梅齐说:“我觉得少主人应该做好两件事,第一是与二老爷加强联系,蒙家现在只有二老爷才能最快地掌握始皇帝的消息。第二是少主人从应该加强与各家的来往,密切关注各家的动向。”
蒙垚说:“我最讨厌这种事了,还是与朋友交往比较自在,想说什么就说什么,想干什么就干什么,哪像这些无聊的应酬,不管喜欢不喜欢,高兴不高兴,都要假装很开心的样子,尔虞我诈、勾心斗角,一点都不好玩。”
梅齐说:“可是,少主人应该知道老爷为什么要把少主人留在家里打理这些事务吧?”
蒙垚说:“知不知道是一回事,喜不喜欢是另外一回事。”
梅齐说:“其实,这正是老爷的高明之处。按理说少主人应当随同老爷在军中历练,可是随着老爷和二老爷的地位越来越高,咸阳的事务也就越来越多,各种关系也越来越复杂。相对而言,军中事务倒是简单多了,毕竟战场交锋,谁是朋友谁是敌人,那是秃头上的虱子明摆着的。
“政治就不同了,它没有恒久的朋友、也没有恒久的敌人,只有恒久的利益,而且有时候朋友往往比敌人更可怕,因为朋友可以在背后给你戳刀子。所以处理这些问题需要更加敏锐的头脑,更加灵活的手段,比对待敌人还要更狠的心肠,因为对背叛必须要狠,必须赶尽杀绝,必须让背叛的人承受不可承受的代价,让别人轻易不敢背叛。随着老爷和二老爷的地位越来越显赫,这些问题将会越来越复杂,所以老爷才会未雨绸缪,让少主人留守家中,增长这方面的才干。因此不管少主人愿意还是不愿意,与这些人打交道都是必须的。”
蒙垚说:“道理我懂,不过还是到军中,真刀真枪地上阵杀敌更痛快,强似与那些讨厌的家伙应酬。”
梅齐说:“少主人现在是家里的主心骨,可不能意气用事。”
蒙垚说:“先生放心好了,我只是发发牢骚,过过嘴瘾罢了。请先生继续说吧。”
梅齐说:“首先要掌握赵高和李斯两家的行踪,因为他们二人深受始皇帝宠信,又陪在始皇帝身边,掌握着始皇帝的最新消息,我们必须关注他们两家的一举一动。其次是右丞相冯去疾和将军冯劫的动静,这段时间他们掌管着咸阳的一切,有什么异动的话,必然要通过他们二人。”
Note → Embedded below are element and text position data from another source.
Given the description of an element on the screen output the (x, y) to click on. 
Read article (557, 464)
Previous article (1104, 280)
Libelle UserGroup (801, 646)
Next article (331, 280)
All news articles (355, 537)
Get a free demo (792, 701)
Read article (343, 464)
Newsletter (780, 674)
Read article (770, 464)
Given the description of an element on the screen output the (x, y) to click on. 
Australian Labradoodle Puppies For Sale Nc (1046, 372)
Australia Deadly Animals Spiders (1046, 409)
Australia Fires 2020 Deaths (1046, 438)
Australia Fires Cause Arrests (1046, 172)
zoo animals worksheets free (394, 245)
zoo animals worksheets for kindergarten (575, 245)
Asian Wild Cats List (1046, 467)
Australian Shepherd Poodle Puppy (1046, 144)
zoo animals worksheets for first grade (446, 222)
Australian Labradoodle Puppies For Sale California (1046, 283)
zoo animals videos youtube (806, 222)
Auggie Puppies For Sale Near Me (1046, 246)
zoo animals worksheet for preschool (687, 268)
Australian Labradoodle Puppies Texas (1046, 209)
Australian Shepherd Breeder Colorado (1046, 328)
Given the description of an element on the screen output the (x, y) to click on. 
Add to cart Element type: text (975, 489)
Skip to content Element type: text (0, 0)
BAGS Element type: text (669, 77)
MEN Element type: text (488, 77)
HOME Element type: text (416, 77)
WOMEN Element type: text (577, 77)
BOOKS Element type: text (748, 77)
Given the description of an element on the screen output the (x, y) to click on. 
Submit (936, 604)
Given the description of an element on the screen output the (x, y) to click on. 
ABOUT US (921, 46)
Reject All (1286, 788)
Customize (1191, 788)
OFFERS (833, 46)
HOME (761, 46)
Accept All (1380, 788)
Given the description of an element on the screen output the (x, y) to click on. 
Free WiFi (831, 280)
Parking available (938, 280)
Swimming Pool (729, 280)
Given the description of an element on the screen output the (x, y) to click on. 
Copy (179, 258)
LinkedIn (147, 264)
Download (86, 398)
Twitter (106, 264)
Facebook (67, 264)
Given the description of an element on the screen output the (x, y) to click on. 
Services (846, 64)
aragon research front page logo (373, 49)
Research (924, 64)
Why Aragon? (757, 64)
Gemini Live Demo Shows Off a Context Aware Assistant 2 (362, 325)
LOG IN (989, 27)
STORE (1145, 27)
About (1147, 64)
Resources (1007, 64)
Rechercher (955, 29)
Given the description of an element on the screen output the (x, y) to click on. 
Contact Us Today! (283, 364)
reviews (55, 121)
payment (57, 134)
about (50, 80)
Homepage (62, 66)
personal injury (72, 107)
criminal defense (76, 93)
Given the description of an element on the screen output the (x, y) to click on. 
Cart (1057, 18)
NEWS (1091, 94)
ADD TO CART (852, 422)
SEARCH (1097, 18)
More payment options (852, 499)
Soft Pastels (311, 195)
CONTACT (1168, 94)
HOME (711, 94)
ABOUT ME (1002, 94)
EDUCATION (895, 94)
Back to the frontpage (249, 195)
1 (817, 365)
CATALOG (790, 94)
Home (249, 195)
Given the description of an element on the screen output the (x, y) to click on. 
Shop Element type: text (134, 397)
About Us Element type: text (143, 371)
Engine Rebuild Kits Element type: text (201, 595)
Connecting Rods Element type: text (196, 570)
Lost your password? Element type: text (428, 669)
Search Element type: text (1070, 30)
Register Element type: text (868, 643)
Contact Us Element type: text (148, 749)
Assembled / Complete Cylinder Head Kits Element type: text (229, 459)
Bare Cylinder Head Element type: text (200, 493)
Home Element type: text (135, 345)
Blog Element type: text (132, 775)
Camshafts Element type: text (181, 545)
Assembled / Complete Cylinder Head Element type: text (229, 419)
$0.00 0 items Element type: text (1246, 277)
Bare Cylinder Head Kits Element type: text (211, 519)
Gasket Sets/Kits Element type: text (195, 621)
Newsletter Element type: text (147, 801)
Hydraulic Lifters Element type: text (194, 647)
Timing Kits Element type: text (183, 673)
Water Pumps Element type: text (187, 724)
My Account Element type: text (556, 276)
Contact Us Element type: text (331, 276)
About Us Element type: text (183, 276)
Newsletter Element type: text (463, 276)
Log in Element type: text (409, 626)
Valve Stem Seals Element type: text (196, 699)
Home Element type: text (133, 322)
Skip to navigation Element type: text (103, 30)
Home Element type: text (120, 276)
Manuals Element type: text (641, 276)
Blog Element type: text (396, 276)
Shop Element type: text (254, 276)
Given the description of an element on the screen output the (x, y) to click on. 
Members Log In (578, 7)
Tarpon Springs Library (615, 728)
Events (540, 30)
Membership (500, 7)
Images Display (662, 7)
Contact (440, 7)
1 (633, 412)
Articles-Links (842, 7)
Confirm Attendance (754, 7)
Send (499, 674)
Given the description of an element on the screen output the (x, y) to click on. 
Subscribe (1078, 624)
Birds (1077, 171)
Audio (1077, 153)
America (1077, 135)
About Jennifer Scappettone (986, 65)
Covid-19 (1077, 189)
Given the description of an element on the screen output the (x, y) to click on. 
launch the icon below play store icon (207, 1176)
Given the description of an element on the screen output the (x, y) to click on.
蒙垚说:“好,这事就交给我吧。对了,我应该多与阎乐打些交道吧,他可是赵高的女婿,又是咸阳令,掌管着咸阳的城门,要是有人想封锁城门的话,他一定会知晓的。”
梅齐说:“少主人所言极是。”
车队走了不远,就在一处茶楼前停了下来。车上下来两个人,王亮认得是蒙垚和梅齐。酒楼门前站着一个人,对蒙垚躬身施礼后,说了几句什么便带着蒙垚进入茶楼,蒙利也跟在后面走了进去,其他护卫则守在门外。
那两个盯梢之人见状,便一个留下,另一个匆匆离去,看来是去报信了。
王亮见只剩一个盯梢的了,便乘机找个死角混了过去。王亮先是打出了一个手势,然后一个箭步便混进了人群。见到他的手势后,大家就都知道他是自己人了,便都配合起来,挡住了盯梢者的视线,有一个护卫便带着王亮一起进了茶楼。
王亮随护卫进了茶楼,见蒙垚正和梅齐坐在一起喝茶,蒙利在一旁站立侍候,此外再无他人。王亮一见蒙垚,便深施一礼说:“小人王亮见过少将军,将军有要事吩咐。”
蒙垚说:“我认识你。王亮兄弟辛苦了。”随后对蒙利吩咐:“给王亮兄弟换上衣服,随我回府。”
赵高府内。一个探子刚刚把蒙垚去了茶楼的事向赵管家做了汇报。
赵管家拿出一小块碎银子递给那个人,说:“继续盯着。”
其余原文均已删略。